▸ Items
_ _ _

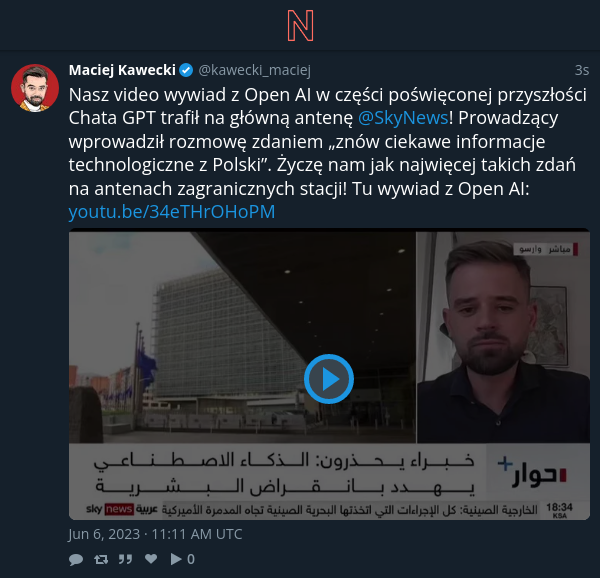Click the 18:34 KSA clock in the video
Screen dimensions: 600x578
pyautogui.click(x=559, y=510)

_ _ _

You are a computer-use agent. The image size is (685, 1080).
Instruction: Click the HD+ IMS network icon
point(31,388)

_ _ _

▸ What needs to be done
Swap "agent" for "assistant", leaving everything else as it is. Start at the line that has "You are a computer-use", stop after the line that has "point(31,388)", and give back only those lines.

▸ Solution for this exercise
You are a computer-use assistant. The image size is (685, 1080).
Instruction: Click the HD+ IMS network icon
point(31,388)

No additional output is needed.